Go through the entries below and return every line that contains "dimensions".

__________

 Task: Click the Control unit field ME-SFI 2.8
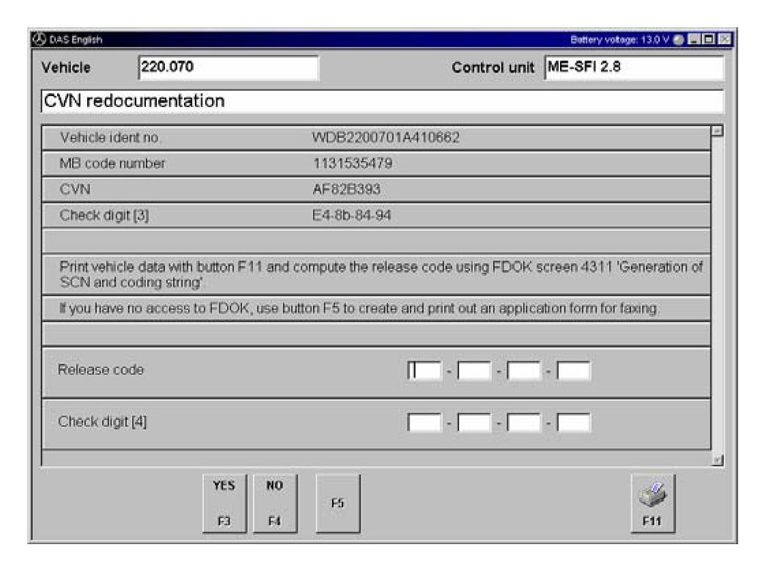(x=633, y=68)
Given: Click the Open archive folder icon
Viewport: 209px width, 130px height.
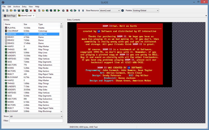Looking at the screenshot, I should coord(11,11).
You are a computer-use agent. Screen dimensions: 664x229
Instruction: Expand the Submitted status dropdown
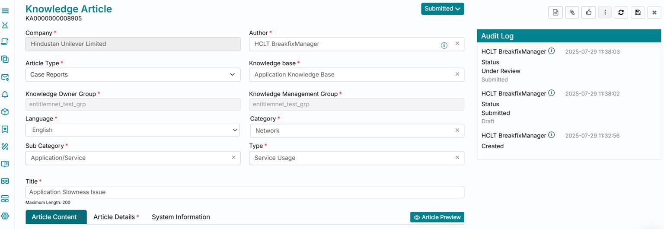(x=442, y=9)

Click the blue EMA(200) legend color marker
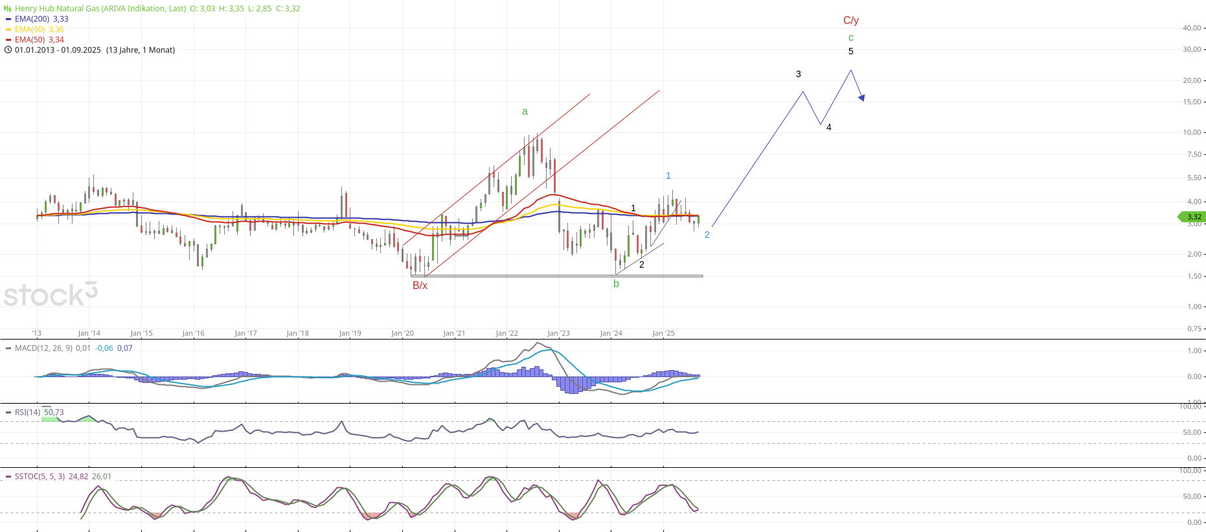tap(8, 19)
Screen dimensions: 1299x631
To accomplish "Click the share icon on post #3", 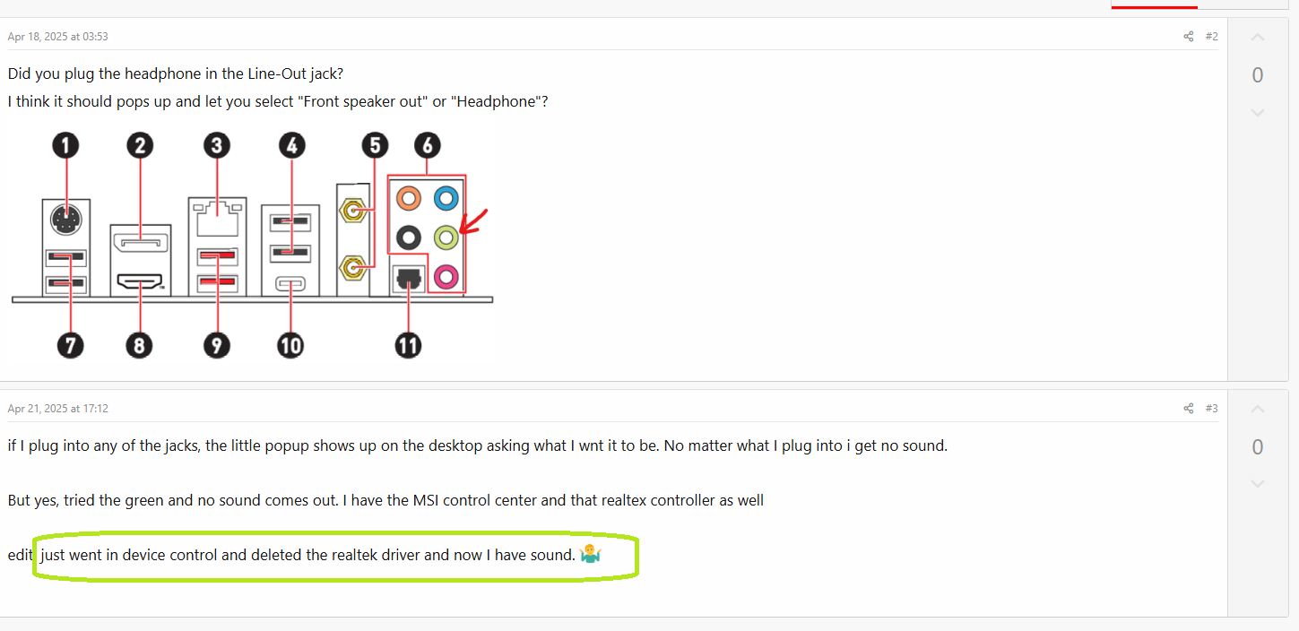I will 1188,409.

__________

Task output:
You are a computer-use agent. Screen dimensions: 664x229
Screen dimensions: 1299x631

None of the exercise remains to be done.